Jakarta – Komika Pandji Pragiwaksono memenuhi panggilan klarifikasi di Polda Metro Jaya pada Jumat, 6 Februari 2026, terkait materi pertunjukan stand up comedy terbarunya yang bertajuk ‘Mens Rea’. Kedatangan Pandji didampingi kuasa hukumnya, Haris Azhar.

Proses Awal Penyelidikan

Haris Azhar menjelaskan bahwa agenda hari ini masih dalam tahap awal penyelidikan, yaitu mendengarkan langsung keberatan para pelapor kepada kliennya. “Pagi ini kita datang sebagaimana berita-berita sebelumnya, ini undangan klarifikasi. Kalau klarifikasi itu dia bukan satu mekanisme yang sangat ketat. Ini masih ngobrol-ngobrol kurang lebih dari polisi kepada kami yang diundang,” ujar Haris Azhar di Polda Metro Jaya, Jumat (6/2/2026).

Lima Laporan Polisi dan Satu Pengaduan

Pandji Pragiwaksono dilaporkan tidak hanya sekali, melainkan menghadapi lima laporan polisi (LP) dan satu pengaduan masyarakat. Semua laporan tersebut berkaitan dengan materi dalam pertunjukan ‘Mens Rea’. “Pandji juga mau klarifikasi 5 itu siapa saja, apa saja yang dilaporkan. Termasuk itu poin yang polisi mau klarifikasi ke Pandji,” tambah Haris Azhar.

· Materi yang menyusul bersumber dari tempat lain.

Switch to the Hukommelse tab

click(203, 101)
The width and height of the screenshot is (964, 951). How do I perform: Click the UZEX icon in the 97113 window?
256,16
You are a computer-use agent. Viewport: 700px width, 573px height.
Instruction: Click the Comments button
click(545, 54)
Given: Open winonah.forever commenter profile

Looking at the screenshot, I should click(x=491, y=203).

Tabayyun ke MUI dan Rencana Keterangan

Sebelumnya, Pandji Pragiwaksono telah melakukan proses tabayyun ke Majelis Ulama Indonesia (MUI). Haris Azhar menegaskan bahwa hasil pertemuan dengan para kyai tersebut akan disampaikan kepada penyidik untuk memperjelas duduk perkara. “Kalau ditanya, kita sampaikan. Kalau nggak ditanya, kita sampaikan juga. Cerita-cerita saja, ngobrol saja,” katanya.

Advertisement

Pandji Pragiwaksono Optimistis

Meskipun menghadapi dugaan serius seperti penistaan agama dan penghasutan, Pandji Pragiwaksono tampak tidak tertekan. Ia bahkan menjanjikan akan memberikan pernyataan yang lebih menarik setelah proses klarifikasi selesai. “Yang disampaikan akan lebih seru dan menyenangkan setelah ngelewatin prosesnya. Nanti ketemu lagi sore,” ucap Pandji Pragiwaksono saat memasuki gedung.

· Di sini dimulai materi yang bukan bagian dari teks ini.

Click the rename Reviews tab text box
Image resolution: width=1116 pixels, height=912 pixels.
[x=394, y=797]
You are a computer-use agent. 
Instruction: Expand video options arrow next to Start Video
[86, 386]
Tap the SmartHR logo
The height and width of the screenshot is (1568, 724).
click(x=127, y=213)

Latar Belakang Kasus ‘Mens Rea’

Kasus ini bermula dari peluncuran pertunjukan tunggal Pandji Pragiwaksono berjudul ‘Mens Rea’ di platform streaming Netflix pada akhir 2025. Sejumlah pihak, termasuk Angkatan Muda Nahdlatul Ulama (NU) dan Aliansi Muda Muhammadiyah, melaporkan Pandji karena menilai beberapa materi komedinya menyinggung marwah organisasi keagamaan dan dianggap mengandung unsur penistaan agama. Salah satu barang bukti yang diserahkan pelapor adalah flash disk berisi rekaman pertunjukan, yang sempat menjadi perdebatan ahli hukum karena diduga diambil secara ilegal dari platform berbayar.

Laporan Terpisah di Bareskrim Polri

Selain kasus ‘Mens Rea’, Pandji Pragiwaksono juga menghadapi laporan terpisah di Bareskrim Polri terkait materi lawakan lama dari tahun 2013 yang dinilai menyinggung adat suku Toraja.